-- begin --
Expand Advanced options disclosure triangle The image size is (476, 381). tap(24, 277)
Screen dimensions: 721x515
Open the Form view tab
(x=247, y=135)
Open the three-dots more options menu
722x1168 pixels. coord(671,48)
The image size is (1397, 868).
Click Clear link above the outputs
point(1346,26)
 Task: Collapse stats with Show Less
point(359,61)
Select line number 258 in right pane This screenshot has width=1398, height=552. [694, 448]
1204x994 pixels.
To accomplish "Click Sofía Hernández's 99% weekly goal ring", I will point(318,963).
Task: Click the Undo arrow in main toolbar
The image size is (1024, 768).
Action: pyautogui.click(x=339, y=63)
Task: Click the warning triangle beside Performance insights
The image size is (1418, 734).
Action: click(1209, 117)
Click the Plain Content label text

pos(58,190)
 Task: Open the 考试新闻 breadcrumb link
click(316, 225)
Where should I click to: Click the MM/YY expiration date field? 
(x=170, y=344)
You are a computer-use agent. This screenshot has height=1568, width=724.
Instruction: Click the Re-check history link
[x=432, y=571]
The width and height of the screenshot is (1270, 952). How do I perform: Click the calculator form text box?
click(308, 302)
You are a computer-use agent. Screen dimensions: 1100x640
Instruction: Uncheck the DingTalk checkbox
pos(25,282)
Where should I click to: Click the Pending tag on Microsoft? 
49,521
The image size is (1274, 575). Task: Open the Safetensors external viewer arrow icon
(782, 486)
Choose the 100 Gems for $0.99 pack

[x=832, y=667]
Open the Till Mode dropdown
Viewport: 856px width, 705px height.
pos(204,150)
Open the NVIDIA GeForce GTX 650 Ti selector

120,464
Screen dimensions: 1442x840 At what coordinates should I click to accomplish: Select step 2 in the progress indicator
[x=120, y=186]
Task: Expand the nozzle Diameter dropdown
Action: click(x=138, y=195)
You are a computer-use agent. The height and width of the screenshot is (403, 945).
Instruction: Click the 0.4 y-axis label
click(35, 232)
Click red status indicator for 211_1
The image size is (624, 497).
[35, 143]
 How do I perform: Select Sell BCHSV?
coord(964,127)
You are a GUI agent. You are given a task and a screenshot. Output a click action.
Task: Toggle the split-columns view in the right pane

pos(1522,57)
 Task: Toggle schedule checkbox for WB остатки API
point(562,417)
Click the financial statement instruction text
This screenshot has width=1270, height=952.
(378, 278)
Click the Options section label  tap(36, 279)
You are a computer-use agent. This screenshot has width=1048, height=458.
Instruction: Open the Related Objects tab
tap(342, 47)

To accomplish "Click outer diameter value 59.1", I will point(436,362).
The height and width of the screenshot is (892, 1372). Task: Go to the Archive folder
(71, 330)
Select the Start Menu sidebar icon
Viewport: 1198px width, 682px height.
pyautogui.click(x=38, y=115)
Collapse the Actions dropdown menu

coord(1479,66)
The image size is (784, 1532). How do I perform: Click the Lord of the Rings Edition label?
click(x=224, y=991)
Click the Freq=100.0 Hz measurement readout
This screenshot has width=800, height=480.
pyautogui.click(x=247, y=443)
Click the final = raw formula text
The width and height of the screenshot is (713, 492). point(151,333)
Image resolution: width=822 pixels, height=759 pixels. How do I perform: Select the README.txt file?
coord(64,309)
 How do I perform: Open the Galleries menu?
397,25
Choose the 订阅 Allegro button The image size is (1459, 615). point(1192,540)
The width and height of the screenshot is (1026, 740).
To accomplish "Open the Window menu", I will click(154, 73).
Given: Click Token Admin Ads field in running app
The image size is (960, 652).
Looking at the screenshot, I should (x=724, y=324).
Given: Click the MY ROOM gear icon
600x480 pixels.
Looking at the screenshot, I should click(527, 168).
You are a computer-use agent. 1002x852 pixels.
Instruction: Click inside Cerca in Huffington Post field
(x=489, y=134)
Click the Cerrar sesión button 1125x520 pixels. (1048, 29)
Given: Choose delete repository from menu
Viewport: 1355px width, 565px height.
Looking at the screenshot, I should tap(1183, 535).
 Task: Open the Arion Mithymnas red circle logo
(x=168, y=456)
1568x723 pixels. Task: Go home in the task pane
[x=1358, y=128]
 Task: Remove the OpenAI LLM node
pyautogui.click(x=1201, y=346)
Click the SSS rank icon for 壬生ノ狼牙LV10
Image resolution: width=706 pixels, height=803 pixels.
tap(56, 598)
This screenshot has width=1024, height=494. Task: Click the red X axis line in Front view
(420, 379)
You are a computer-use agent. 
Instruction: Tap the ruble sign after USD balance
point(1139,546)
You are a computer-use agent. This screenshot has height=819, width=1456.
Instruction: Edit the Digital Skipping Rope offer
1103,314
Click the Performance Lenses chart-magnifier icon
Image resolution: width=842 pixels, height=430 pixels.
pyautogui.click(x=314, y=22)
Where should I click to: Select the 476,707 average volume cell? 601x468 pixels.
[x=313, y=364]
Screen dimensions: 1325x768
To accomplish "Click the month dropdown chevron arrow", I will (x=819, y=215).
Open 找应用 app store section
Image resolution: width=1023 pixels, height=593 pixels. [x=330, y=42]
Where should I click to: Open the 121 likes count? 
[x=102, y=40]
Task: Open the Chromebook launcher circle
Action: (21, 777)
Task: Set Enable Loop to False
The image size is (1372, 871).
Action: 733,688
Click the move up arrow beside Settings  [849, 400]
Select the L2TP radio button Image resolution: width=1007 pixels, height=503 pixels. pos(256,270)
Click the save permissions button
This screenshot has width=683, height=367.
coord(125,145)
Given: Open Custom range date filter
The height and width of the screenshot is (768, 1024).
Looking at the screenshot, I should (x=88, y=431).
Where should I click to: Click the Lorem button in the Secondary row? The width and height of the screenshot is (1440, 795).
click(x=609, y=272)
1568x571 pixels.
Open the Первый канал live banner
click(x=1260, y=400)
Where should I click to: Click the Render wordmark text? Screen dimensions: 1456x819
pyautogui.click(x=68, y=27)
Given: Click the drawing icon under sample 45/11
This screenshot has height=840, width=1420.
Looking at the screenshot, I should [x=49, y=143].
-- end --
Render this listing as a numbered list, omitting blank lines.

• Finished answer:
1. Expand Advanced options disclosure triangle The image size is (476, 381). tap(24, 277)
2. Screen dimensions: 721x515
3. Open the Form view tab
4. (x=247, y=135)
5. Open the three-dots more options menu
6. 722x1168 pixels. coord(671,48)
7. The image size is (1397, 868).
8. Click Clear link above the outputs
9. point(1346,26)
10.  Task: Collapse stats with Show Less
11. point(359,61)
12. Select line number 258 in right pane This screenshot has width=1398, height=552. [694, 448]
13. 1204x994 pixels.
14. To accomplish "Click Sofía Hernández's 99% weekly goal ring", I will point(318,963).
15. Task: Click the Undo arrow in main toolbar
16. The image size is (1024, 768).
17. Action: pyautogui.click(x=339, y=63)
18. Task: Click the warning triangle beside Performance insights
19. The image size is (1418, 734).
20. Action: click(1209, 117)
21. Click the Plain Content label text
22. pos(58,190)
23.  Task: Open the 考试新闻 breadcrumb link
24. click(316, 225)
25. Where should I click to: Click the MM/YY expiration date field? 
26. (x=170, y=344)
27. You are a computer-use agent. This screenshot has height=1568, width=724.
28. Instruction: Click the Re-check history link
29. [x=432, y=571]
30. The width and height of the screenshot is (1270, 952). How do I perform: Click the calculator form text box?
31. click(308, 302)
32. You are a computer-use agent. Screen dimensions: 1100x640
33. Instruction: Uncheck the DingTalk checkbox
34. pos(25,282)
35. Where should I click to: Click the Pending tag on Microsoft? 
36. 49,521
37. The image size is (1274, 575). Task: Open the Safetensors external viewer arrow icon
38. (782, 486)
39. Choose the 100 Gems for $0.99 pack
40. [x=832, y=667]
41. Open the Till Mode dropdown
42. Viewport: 856px width, 705px height.
43. pos(204,150)
44. Open the NVIDIA GeForce GTX 650 Ti selector
45. 120,464
46. Screen dimensions: 1442x840 At what coordinates should I click to accomplish: Select step 2 in the progress indicator
47. [x=120, y=186]
48. Task: Expand the nozzle Diameter dropdown
49. Action: click(x=138, y=195)
50. You are a computer-use agent. The height and width of the screenshot is (403, 945).
51. Instruction: Click the 0.4 y-axis label
52. click(35, 232)
53. Click red status indicator for 211_1
54. The image size is (624, 497).
55. [35, 143]
56.  How do I perform: Select Sell BCHSV?
57. coord(964,127)
58. You are a GUI agent. You are given a task and a screenshot. Output a click action.
59. Task: Toggle the split-columns view in the right pane
60. pos(1522,57)
61.  Task: Toggle schedule checkbox for WB остатки API
62. point(562,417)
63. Click the financial statement instruction text
64. This screenshot has width=1270, height=952.
65. (378, 278)
66. Click the Options section label  tap(36, 279)
67. You are a computer-use agent. This screenshot has width=1048, height=458.
68. Instruction: Open the Related Objects tab
69. tap(342, 47)
70. To accomplish "Click outer diameter value 59.1", I will point(436,362).
71. The height and width of the screenshot is (892, 1372). Task: Go to the Archive folder
72. (71, 330)
73. Select the Start Menu sidebar icon
74. Viewport: 1198px width, 682px height.
75. pyautogui.click(x=38, y=115)
76. Collapse the Actions dropdown menu
77. coord(1479,66)
78. The image size is (784, 1532). How do I perform: Click the Lord of the Rings Edition label?
79. click(x=224, y=991)
80. Click the Freq=100.0 Hz measurement readout
81. This screenshot has width=800, height=480.
82. pyautogui.click(x=247, y=443)
83. Click the final = raw formula text
84. The width and height of the screenshot is (713, 492). point(151,333)
85. Image resolution: width=822 pixels, height=759 pixels. How do I perform: Select the README.txt file?
86. coord(64,309)
87.  How do I perform: Open the Galleries menu?
88. 397,25
89. Choose the 订阅 Allegro button The image size is (1459, 615). point(1192,540)
90. The width and height of the screenshot is (1026, 740).
91. To accomplish "Open the Window menu", I will click(154, 73).
92. Given: Click Token Admin Ads field in running app
93. The image size is (960, 652).
94. Looking at the screenshot, I should (x=724, y=324).
95. Given: Click the MY ROOM gear icon
96. 600x480 pixels.
97. Looking at the screenshot, I should click(527, 168).
98. You are a computer-use agent. 1002x852 pixels.
99. Instruction: Click inside Cerca in Huffington Post field
100. (x=489, y=134)
101. Click the Cerrar sesión button 1125x520 pixels. (1048, 29)
102. Given: Choose delete repository from menu
103. Viewport: 1355px width, 565px height.
104. Looking at the screenshot, I should tap(1183, 535).
105.  Task: Open the Arion Mithymnas red circle logo
106. (x=168, y=456)
107. 1568x723 pixels. Task: Go home in the task pane
108. [x=1358, y=128]
109.  Task: Remove the OpenAI LLM node
110. pyautogui.click(x=1201, y=346)
111. Click the SSS rank icon for 壬生ノ狼牙LV10
112. Image resolution: width=706 pixels, height=803 pixels.
113. tap(56, 598)
114. This screenshot has width=1024, height=494. Task: Click the red X axis line in Front view
115. (420, 379)
116. You are a computer-use agent. 
117. Instruction: Tap the ruble sign after USD balance
118. point(1139,546)
119. You are a computer-use agent. This screenshot has height=819, width=1456.
120. Instruction: Edit the Digital Skipping Rope offer
121. 1103,314
122. Click the Performance Lenses chart-magnifier icon
123. Image resolution: width=842 pixels, height=430 pixels.
124. pyautogui.click(x=314, y=22)
125. Where should I click to: Select the 476,707 average volume cell? 601x468 pixels.
126. [x=313, y=364]
127. Screen dimensions: 1325x768
128. To accomplish "Click the month dropdown chevron arrow", I will (x=819, y=215).
129. Open 找应用 app store section
130. Image resolution: width=1023 pixels, height=593 pixels. [x=330, y=42]
131. Where should I click to: Open the 121 likes count? 
132. [x=102, y=40]
133. Task: Open the Chromebook launcher circle
134. Action: (21, 777)
135. Task: Set Enable Loop to False
136. The image size is (1372, 871).
137. Action: 733,688
138. Click the move up arrow beside Settings  [849, 400]
139. Select the L2TP radio button Image resolution: width=1007 pixels, height=503 pixels. pos(256,270)
140. Click the save permissions button
141. This screenshot has width=683, height=367.
142. coord(125,145)
143. Given: Open Custom range date filter
144. The height and width of the screenshot is (768, 1024).
145. Looking at the screenshot, I should (x=88, y=431).
146. Where should I click to: Click the Lorem button in the Secondary row? The width and height of the screenshot is (1440, 795).
147. click(x=609, y=272)
148. 1568x571 pixels.
149. Open the Первый канал live banner
150. click(x=1260, y=400)
151. Where should I click to: Click the Render wordmark text? Screen dimensions: 1456x819
152. pyautogui.click(x=68, y=27)
153. Given: Click the drawing icon under sample 45/11
154. This screenshot has height=840, width=1420.
155. Looking at the screenshot, I should [x=49, y=143].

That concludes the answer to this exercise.